Problem: Retype the entries in full, exactly.

[Saved entries]
-.-.-

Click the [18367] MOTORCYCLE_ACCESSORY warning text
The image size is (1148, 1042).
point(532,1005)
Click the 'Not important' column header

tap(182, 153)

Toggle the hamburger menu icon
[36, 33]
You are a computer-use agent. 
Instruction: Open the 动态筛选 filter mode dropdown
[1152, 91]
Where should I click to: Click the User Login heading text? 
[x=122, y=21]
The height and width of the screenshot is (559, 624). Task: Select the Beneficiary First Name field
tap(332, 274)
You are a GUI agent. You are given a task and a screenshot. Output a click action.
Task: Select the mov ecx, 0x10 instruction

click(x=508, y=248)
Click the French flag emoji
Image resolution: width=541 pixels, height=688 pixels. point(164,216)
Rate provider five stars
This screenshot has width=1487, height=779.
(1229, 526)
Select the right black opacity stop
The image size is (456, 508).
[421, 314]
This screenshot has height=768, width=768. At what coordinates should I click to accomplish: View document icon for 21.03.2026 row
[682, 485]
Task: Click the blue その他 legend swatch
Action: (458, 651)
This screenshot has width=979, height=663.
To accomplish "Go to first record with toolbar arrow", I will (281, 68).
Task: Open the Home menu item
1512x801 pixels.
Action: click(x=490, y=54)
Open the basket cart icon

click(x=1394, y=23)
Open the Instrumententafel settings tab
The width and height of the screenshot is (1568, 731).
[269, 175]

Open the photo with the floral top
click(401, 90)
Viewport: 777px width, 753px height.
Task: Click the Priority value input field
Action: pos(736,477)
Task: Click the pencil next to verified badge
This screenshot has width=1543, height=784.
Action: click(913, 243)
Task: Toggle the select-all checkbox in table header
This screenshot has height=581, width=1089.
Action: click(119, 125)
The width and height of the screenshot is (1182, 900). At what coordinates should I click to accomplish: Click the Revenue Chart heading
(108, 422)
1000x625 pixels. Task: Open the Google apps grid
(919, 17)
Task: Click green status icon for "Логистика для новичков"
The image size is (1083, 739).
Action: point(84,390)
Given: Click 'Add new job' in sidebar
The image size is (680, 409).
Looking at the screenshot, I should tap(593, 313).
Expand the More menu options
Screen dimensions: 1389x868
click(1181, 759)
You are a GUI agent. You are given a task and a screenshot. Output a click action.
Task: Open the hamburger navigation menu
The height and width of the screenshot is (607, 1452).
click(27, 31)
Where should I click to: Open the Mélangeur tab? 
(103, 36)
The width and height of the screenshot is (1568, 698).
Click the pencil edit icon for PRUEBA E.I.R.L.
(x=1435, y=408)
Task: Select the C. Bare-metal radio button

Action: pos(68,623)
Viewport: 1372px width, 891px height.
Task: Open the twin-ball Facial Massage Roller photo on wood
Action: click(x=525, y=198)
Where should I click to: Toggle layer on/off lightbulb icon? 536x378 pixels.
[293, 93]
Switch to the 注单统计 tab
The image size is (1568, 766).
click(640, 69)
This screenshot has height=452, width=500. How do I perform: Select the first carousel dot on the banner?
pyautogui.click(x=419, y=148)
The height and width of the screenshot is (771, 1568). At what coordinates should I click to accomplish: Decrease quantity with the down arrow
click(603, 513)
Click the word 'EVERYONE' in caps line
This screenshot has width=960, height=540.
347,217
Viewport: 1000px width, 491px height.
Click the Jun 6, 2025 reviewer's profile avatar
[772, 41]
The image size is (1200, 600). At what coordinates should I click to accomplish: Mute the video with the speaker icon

-.-.-

Answer for the task:
Click the [18367] MOTORCYCLE_ACCESSORY warning text
The image size is (1148, 1042).
point(532,1005)
Click the 'Not important' column header

tap(182, 153)

Toggle the hamburger menu icon
[36, 33]
You are a computer-use agent. 
Instruction: Open the 动态筛选 filter mode dropdown
[1152, 91]
Where should I click to: Click the User Login heading text? 
[x=122, y=21]
The height and width of the screenshot is (559, 624). Task: Select the Beneficiary First Name field
tap(332, 274)
You are a GUI agent. You are given a task and a screenshot. Output a click action.
Task: Select the mov ecx, 0x10 instruction

click(x=508, y=248)
Click the French flag emoji
Image resolution: width=541 pixels, height=688 pixels. point(164,216)
Rate provider five stars
This screenshot has width=1487, height=779.
(1229, 526)
Select the right black opacity stop
The image size is (456, 508).
[421, 314]
This screenshot has height=768, width=768. At what coordinates should I click to accomplish: View document icon for 21.03.2026 row
[682, 485]
Task: Click the blue その他 legend swatch
Action: (458, 651)
This screenshot has width=979, height=663.
To accomplish "Go to first record with toolbar arrow", I will (281, 68).
Task: Open the Home menu item
1512x801 pixels.
Action: click(x=490, y=54)
Open the basket cart icon

click(x=1394, y=23)
Open the Instrumententafel settings tab
The width and height of the screenshot is (1568, 731).
[269, 175]

Open the photo with the floral top
click(401, 90)
Viewport: 777px width, 753px height.
Task: Click the Priority value input field
Action: pos(736,477)
Task: Click the pencil next to verified badge
This screenshot has width=1543, height=784.
Action: click(913, 243)
Task: Toggle the select-all checkbox in table header
This screenshot has height=581, width=1089.
Action: click(119, 125)
The width and height of the screenshot is (1182, 900). At what coordinates should I click to accomplish: Click the Revenue Chart heading
(108, 422)
1000x625 pixels. Task: Open the Google apps grid
(919, 17)
Task: Click green status icon for "Логистика для новичков"
The image size is (1083, 739).
Action: point(84,390)
Given: Click 'Add new job' in sidebar
The image size is (680, 409).
Looking at the screenshot, I should tap(593, 313).
Expand the More menu options
Screen dimensions: 1389x868
click(1181, 759)
You are a GUI agent. You are given a task and a screenshot. Output a click action.
Task: Open the hamburger navigation menu
The height and width of the screenshot is (607, 1452).
click(27, 31)
Where should I click to: Open the Mélangeur tab? 
(103, 36)
The width and height of the screenshot is (1568, 698).
Click the pencil edit icon for PRUEBA E.I.R.L.
(x=1435, y=408)
Task: Select the C. Bare-metal radio button

Action: pos(68,623)
Viewport: 1372px width, 891px height.
Task: Open the twin-ball Facial Massage Roller photo on wood
Action: click(x=525, y=198)
Where should I click to: Toggle layer on/off lightbulb icon? 536x378 pixels.
[293, 93]
Switch to the 注单统计 tab
The image size is (1568, 766).
click(640, 69)
This screenshot has height=452, width=500. How do I perform: Select the first carousel dot on the banner?
pyautogui.click(x=419, y=148)
The height and width of the screenshot is (771, 1568). At what coordinates should I click to accomplish: Decrease quantity with the down arrow
click(603, 513)
Click the word 'EVERYONE' in caps line
This screenshot has width=960, height=540.
347,217
Viewport: 1000px width, 491px height.
Click the Jun 6, 2025 reviewer's profile avatar
[772, 41]
The image size is (1200, 600). At what coordinates should I click to accomplish: Mute the video with the speaker icon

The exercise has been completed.